As we were figuring out how to call the riad (I swear, using phones internationally drains me of all travel confidence) Jamal offered to help us place the call on his cell phone. He works for a tour agency and had a few minutes while he was waiting.

The phone line was busy, but Jamal finished the task that had brought him to the train station and offered to help us catch a bus to the medina. He was going that way to meet up with friends, and our stop was one beyond his. As we waited for the bus he told us that actually he would go with us to our stop and help us find the right direction to walk in. I had perfect change to pay for our three bus tickets, and he laughed off the offer. "You are kind!" he smiled. "And because you are kind I will walk with you the whole way to find your riad."

The bus was slow to show up, and Jamal had friends to meet so he suggested a taxi instead, and then paid for the taxi against our protestations.

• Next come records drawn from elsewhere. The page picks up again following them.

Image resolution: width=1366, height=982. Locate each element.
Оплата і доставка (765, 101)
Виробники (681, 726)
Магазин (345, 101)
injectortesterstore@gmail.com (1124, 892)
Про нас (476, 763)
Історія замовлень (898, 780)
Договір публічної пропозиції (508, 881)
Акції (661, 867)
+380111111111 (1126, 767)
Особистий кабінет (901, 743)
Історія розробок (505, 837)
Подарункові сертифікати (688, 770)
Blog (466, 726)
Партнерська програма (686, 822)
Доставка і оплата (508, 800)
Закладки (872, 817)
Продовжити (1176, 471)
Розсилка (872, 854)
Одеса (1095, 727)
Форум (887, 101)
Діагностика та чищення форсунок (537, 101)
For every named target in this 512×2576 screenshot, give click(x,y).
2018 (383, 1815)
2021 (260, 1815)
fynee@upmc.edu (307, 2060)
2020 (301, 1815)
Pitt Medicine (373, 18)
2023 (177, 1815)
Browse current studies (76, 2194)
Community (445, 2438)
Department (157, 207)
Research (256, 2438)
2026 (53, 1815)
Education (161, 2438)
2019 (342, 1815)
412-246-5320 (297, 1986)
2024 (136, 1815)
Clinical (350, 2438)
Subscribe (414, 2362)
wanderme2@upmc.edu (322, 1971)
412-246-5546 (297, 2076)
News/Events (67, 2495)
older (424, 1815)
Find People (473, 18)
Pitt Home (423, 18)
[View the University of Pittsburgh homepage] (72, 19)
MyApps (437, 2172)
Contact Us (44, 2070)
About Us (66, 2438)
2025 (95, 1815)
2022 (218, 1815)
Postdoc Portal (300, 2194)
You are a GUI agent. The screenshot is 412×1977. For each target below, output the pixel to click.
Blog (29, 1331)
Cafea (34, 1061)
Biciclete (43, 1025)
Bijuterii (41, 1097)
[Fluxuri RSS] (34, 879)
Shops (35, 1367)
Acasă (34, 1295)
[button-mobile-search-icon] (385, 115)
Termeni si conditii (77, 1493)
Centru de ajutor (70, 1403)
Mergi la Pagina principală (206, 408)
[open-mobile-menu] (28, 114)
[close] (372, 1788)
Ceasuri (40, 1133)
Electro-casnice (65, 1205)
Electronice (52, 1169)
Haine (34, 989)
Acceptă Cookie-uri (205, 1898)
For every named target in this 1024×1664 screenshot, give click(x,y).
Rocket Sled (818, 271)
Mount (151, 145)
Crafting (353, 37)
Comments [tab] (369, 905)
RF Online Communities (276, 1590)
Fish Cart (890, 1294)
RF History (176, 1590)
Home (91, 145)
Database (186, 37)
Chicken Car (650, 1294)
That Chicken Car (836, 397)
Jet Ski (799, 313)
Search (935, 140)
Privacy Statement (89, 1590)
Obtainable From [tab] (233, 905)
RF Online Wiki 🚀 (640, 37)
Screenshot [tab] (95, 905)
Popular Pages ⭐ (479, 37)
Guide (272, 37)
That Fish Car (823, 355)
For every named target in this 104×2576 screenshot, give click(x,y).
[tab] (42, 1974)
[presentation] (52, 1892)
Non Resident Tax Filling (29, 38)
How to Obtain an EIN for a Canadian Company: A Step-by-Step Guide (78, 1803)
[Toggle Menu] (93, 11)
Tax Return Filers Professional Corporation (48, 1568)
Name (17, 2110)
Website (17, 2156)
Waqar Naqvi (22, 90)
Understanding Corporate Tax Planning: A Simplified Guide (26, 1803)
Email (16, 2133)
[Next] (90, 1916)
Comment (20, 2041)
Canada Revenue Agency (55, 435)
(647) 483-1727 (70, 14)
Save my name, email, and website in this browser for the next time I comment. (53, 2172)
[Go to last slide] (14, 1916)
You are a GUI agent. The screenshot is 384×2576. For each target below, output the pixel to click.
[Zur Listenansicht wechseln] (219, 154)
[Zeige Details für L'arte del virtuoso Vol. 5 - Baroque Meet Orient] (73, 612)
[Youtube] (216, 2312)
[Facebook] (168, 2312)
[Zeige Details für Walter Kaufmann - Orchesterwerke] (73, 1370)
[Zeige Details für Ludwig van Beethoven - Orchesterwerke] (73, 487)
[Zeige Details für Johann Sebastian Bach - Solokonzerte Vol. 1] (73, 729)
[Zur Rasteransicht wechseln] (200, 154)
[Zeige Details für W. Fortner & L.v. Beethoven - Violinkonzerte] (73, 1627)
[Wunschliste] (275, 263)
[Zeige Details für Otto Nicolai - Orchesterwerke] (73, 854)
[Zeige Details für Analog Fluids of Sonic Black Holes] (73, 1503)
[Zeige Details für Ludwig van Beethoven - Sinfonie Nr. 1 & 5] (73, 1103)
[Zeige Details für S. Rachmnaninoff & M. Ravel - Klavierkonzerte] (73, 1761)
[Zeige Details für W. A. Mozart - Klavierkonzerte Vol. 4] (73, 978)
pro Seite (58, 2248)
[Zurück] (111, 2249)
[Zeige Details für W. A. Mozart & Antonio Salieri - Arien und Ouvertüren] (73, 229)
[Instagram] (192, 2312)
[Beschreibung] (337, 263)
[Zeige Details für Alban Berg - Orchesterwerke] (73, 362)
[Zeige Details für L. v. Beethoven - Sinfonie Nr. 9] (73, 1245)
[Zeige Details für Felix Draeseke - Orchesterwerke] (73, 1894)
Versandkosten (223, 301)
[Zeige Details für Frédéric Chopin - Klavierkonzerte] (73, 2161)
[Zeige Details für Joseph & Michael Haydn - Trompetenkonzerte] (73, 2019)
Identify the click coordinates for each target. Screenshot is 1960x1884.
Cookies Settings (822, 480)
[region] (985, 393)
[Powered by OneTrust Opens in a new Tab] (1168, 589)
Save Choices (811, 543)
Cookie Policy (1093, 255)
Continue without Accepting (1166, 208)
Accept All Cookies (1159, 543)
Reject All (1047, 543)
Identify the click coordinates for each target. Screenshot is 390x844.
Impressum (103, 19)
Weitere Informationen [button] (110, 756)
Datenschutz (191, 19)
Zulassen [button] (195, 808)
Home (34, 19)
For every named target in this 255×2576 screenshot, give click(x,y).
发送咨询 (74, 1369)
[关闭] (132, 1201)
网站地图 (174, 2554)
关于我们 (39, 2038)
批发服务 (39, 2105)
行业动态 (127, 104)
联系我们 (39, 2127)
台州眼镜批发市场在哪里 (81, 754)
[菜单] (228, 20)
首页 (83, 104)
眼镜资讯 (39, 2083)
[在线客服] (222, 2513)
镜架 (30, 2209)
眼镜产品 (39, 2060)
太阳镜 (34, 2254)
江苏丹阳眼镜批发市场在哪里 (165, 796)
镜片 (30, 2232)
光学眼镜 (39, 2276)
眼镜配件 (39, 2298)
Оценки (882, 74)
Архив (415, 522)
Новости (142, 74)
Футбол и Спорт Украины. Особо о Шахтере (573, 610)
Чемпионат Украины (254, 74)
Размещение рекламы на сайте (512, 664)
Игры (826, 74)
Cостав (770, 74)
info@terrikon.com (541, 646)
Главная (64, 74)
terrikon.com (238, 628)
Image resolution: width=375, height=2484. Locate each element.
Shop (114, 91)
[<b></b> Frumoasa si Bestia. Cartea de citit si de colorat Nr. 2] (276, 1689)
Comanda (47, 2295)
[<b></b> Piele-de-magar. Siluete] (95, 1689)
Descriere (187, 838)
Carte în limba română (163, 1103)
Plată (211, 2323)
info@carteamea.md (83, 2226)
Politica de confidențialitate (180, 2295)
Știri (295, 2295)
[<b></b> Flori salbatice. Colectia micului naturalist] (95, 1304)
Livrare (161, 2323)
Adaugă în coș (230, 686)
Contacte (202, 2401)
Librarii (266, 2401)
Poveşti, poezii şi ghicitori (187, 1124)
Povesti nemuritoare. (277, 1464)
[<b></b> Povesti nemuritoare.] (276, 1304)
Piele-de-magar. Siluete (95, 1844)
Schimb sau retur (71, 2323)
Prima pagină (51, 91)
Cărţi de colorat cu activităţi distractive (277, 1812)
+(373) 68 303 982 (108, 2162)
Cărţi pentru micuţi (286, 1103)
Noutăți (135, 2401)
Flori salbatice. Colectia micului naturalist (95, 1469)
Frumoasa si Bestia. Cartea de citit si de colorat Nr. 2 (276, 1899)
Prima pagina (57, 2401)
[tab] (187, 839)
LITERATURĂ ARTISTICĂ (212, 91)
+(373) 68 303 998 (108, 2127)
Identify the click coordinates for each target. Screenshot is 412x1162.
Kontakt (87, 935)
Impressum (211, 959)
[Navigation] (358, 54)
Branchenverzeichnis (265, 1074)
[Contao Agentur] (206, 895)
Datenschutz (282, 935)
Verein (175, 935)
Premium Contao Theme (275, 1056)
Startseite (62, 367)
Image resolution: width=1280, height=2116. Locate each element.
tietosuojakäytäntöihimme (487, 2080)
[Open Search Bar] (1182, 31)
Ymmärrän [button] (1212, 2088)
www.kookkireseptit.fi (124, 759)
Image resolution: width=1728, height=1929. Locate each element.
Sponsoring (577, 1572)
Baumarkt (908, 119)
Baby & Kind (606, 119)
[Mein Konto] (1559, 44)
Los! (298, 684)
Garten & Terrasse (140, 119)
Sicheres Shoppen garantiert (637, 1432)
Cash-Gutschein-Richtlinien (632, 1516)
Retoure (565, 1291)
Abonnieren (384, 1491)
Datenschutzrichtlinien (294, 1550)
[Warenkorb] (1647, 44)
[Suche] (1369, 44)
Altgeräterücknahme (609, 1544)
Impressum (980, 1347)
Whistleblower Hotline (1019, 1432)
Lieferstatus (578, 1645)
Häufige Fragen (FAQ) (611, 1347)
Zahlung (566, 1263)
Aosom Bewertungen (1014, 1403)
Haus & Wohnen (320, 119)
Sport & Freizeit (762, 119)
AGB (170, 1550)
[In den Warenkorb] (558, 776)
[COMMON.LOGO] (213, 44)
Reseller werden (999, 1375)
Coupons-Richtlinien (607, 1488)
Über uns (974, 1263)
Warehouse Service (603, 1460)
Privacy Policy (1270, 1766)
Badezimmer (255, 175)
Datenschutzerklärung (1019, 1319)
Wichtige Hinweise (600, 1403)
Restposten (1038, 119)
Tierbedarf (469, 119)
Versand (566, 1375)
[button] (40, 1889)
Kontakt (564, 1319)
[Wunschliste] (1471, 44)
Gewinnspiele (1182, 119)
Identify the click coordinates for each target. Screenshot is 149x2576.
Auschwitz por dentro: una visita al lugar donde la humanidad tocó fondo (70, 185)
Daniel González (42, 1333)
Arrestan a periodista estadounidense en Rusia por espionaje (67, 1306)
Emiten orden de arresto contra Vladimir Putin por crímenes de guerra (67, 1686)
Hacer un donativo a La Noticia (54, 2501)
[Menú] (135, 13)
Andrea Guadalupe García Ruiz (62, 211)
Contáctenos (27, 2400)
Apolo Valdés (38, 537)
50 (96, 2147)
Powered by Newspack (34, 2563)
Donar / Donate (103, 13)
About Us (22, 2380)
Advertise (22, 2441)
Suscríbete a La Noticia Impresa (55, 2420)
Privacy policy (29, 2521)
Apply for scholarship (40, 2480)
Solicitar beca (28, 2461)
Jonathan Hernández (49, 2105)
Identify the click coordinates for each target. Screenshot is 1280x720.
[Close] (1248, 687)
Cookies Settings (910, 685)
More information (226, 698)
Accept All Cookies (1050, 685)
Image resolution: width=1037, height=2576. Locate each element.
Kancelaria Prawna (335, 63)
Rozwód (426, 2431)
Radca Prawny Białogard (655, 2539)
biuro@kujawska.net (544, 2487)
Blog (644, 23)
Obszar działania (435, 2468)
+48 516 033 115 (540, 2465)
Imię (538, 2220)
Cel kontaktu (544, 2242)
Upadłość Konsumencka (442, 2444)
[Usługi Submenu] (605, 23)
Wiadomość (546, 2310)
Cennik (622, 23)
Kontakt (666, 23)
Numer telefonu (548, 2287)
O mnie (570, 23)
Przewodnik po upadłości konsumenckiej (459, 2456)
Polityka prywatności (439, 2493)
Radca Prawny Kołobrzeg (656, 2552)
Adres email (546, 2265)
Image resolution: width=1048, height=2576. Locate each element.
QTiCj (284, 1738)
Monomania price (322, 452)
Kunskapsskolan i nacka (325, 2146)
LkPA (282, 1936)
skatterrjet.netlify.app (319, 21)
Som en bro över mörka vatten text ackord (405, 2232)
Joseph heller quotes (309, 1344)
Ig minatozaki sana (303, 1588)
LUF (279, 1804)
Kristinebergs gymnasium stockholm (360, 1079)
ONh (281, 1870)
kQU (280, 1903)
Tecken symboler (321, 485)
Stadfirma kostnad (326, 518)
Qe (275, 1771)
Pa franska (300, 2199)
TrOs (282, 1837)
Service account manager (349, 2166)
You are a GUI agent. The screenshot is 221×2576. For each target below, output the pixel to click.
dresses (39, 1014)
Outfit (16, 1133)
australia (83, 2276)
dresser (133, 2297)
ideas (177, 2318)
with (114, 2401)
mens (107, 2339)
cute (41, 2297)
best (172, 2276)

We walked into the medina, following Jamal and peppering him with questions about his work (he arranges tours to Mecca) and his family (his mother is still living, his father has died) and the languages he knows (he lived in Japan for 10 years and taught Arabic there.)

Fast forward an hour, and Jamal had personally guided us to our riad, stopping at least eight times to ask directions of local shopkeepers as we wound through the maze of earthen walls and vendors selling shoes, souvenirs and tiny live turtles. I asked if we were making him late, and he assured us, no problem, and we kept walking briskly through the vendors and locals and tourists.

Jamal works in tourism, and has traveled extensively himself, and it was natural for him to want to help us, he said. People have helped him countless times. The situation unfolded from his kindness and taking the next logical step, but by the end his generosity was remarkable. At every stop, his smile and warm exchange with a shopkeeper offering directions was delightful and genuine. When we arrived at the riad and learned the driver was waiting at the airport, I could easily imagine a person in Jamal's position being irritated, at least. You made made a mistake that inconvenienced your guests, and I went out of my way to correct it for you.

That's one way you might look at it.

But as our riad host explained the logistics mishap, Jamal laughed and smiled understandingly. It's a mistake anyone could make! Aren't we all fortunate that ended it well? And it was lovely to meet you! The sun is setting over the old town and I'm going to meet my friends for tea. Would you like to meet us? Cafe du France, on the terrace overlooking the market. Peace be with you.

 Me, Jamal and Liz, moments after finding the front door of our riad.

Me, Jamal and Liz, moments after finding the front door of our riad.